The standard way to make a model behave is data and training. Collect examples of good and bad behavior, fine-tune, evaluate, repeat. It works, but it’s blunt. You’re moving billions of parameters to fix a behavior whose cause you never actually located, and you pay for that in compute, in damage to unrelated capabilities, and in not really knowing whether the fix is robust or just papered over.

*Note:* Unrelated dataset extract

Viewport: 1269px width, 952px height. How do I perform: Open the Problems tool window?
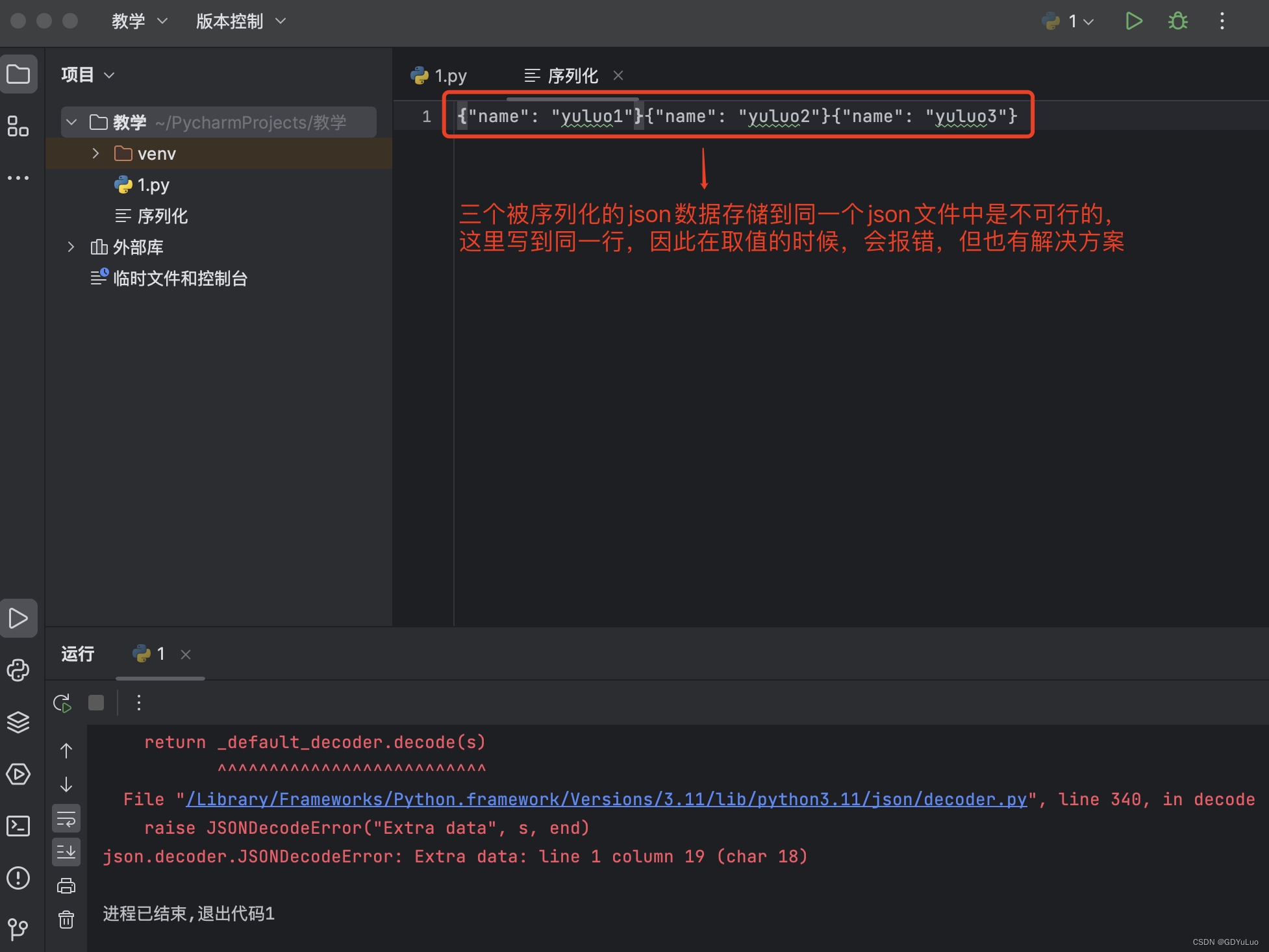click(18, 878)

What Interpretability Adds

Interpretability changes the unit of analysis from the model’s behavior to the model’s computation. Instead of asking what the model did, you ask which internal parts produced it. That buys you two things. You can tell a knowledge deficit (“the model never learned this”) apart from a deployment failure (“the model knows but doesn’t act on it”), and those need completely different fixes. And once you know where the responsible computation lives, you can edit activations there with steering vectors or representation engineering (Turner et al. 2023; Zou et al. 2023) instead of retraining.

A Worked Example: Insecure Code

In the Surgical Repair work, interpretability did real diagnostic work rather than decoration. We showed that insecure code generation isn’t a knowledge deficit, because the model can explain the exact vulnerability it just wrote. Tracing the security-relevant representations, we found they’re present from the early layers but go inert until the final one, where the pressure to produce well-formatted output overrides them. That gap between knowing and doing is the Format-Reliability Gap, and it’s the kind of distinction the data-and-training loop can’t see, because from the outside the model just looks like it doesn’t understand security. The full diagnosis is in the dedicated post.

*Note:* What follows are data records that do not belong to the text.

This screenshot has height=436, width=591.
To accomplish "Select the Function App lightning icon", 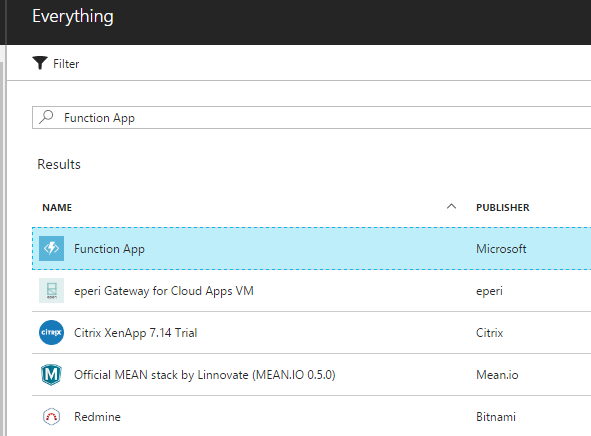I will pyautogui.click(x=51, y=248).
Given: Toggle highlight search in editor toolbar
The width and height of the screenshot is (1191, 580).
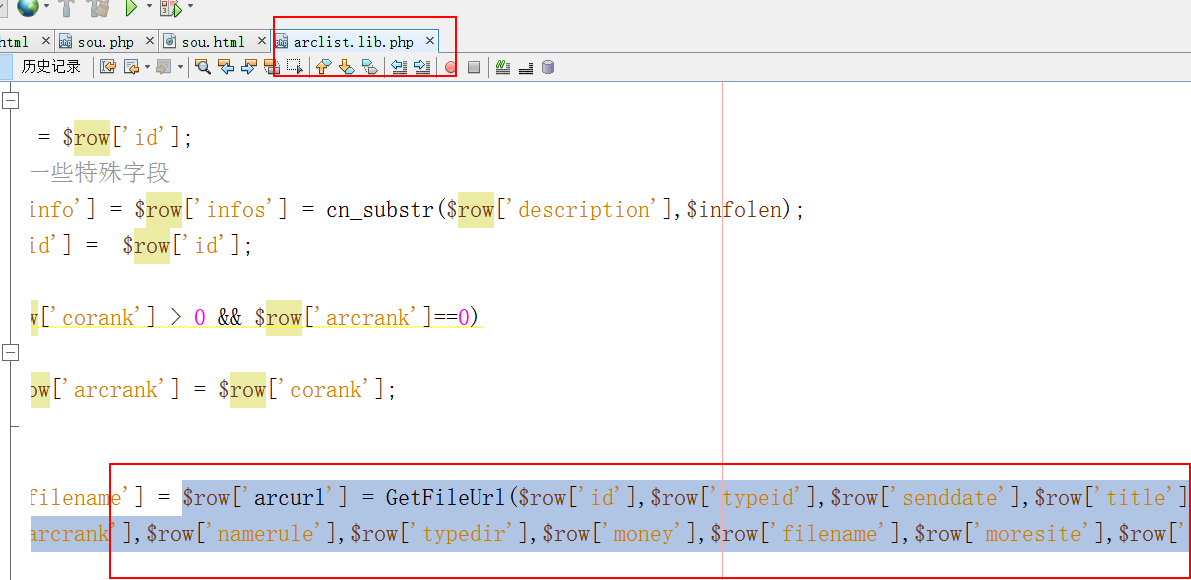Looking at the screenshot, I should [272, 67].
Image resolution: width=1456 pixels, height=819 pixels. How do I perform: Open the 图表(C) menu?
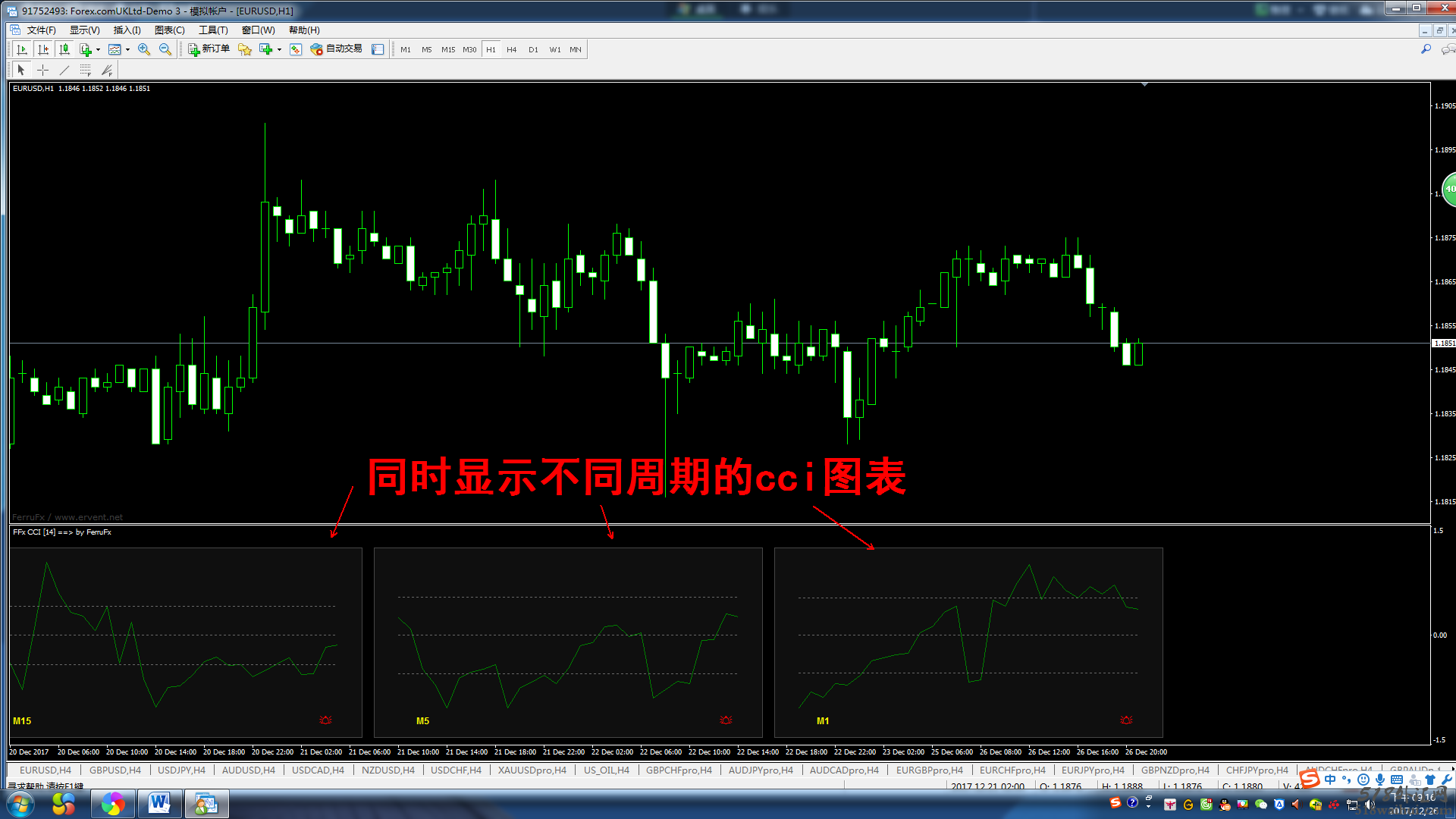169,30
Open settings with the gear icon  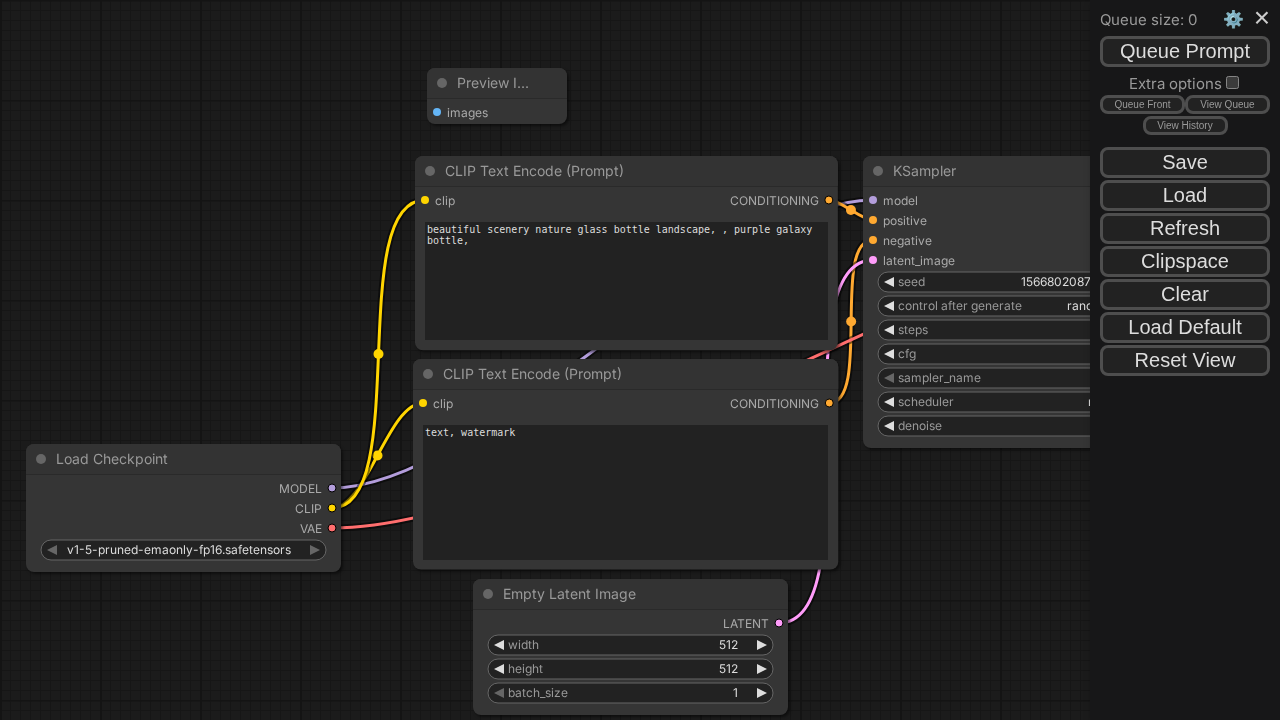coord(1233,19)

Steering as an Intervention

Once you’ve localized the failure, the fix can be surgical. A per-vulnerability steering vector re-asserts the security signal at the layer where it gets suppressed, and that cuts insecure generation by up to 74% with almost no overhead and no fine-tuning run. The general point is bigger than one paper: a cause that lives in one place admits a cheap fix in that same place, which is exactly the property you want from something you intend to deploy.

Limits and Risks

I don’t want to pretend this is a cure-all. The same tools cut both ways, since a method for finding and steering a behavior is also a method an adversary can use to find and steer it. Localization can be partial, and not every unsafe behavior is going to be as cleanly single-layer as this one was. And steering can be evaded or can drift, so interventions need testing against adaptive inputs, not just the cases that motivated them.

Where This Goes

The framing I keep coming back to is a loop. Measure a security failure empirically, the way we did in the Lost at C user study. Locate it inside the model with interpretability. Then intervene at the source and measure again. Each stage feeds the next. Interpretability is the part that turns “the model is unsafe” into “here is the component responsible, and here is a cheap fix,” and that’s what makes it a tool rather than just a microscope.

Citation

Cited as:

Sandoval, Gustavo. (Jun 2026). “Mechanistic Interpretability as a Security Tool”. https://gussand.github.io/posts/2026/06/mech-interp-for-security/.

Or

@article{sandoval2026mechinterpblog,
  title   = "Mechanistic Interpretability as a Security Tool",
  author  = "Sandoval, Gustavo",
  journal = "gussand.github.io",
  year    = "2026",
  month   = "Jun",
  url     = "https://gussand.github.io/posts/2026/06/mech-interp-for-security/"
}

References

[1] Sandoval et al. “Surgical Repair of Insecure Code Generation in LLMs: From Mechanistic Diagnosis to Deployment-Ready Intervention”. arXiv preprint arXiv:2604.16697 (2026).

[2] Sandoval et al. “Lost at C: A User Study on the Security Implications of Large Language Model Code Assistants”. USENIX Security 2023.

[3] Turner et al. “Activation Addition: Steering Language Models Without Optimization”. arXiv preprint arXiv:2308.10248 (2023).

[4] Zou et al. “Representation Engineering: A Top-Down Approach to AI Transparency”. arXiv preprint arXiv:2310.01405 (2023).